From first line to last, write out the data precisely as shown.
******
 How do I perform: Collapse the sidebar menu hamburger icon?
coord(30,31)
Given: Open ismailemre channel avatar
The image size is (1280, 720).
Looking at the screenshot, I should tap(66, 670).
******
● Task response
 How do I perform: Collapse the sidebar menu hamburger icon?
coord(30,31)
Given: Open ismailemre channel avatar
The image size is (1280, 720).
Looking at the screenshot, I should tap(66, 670).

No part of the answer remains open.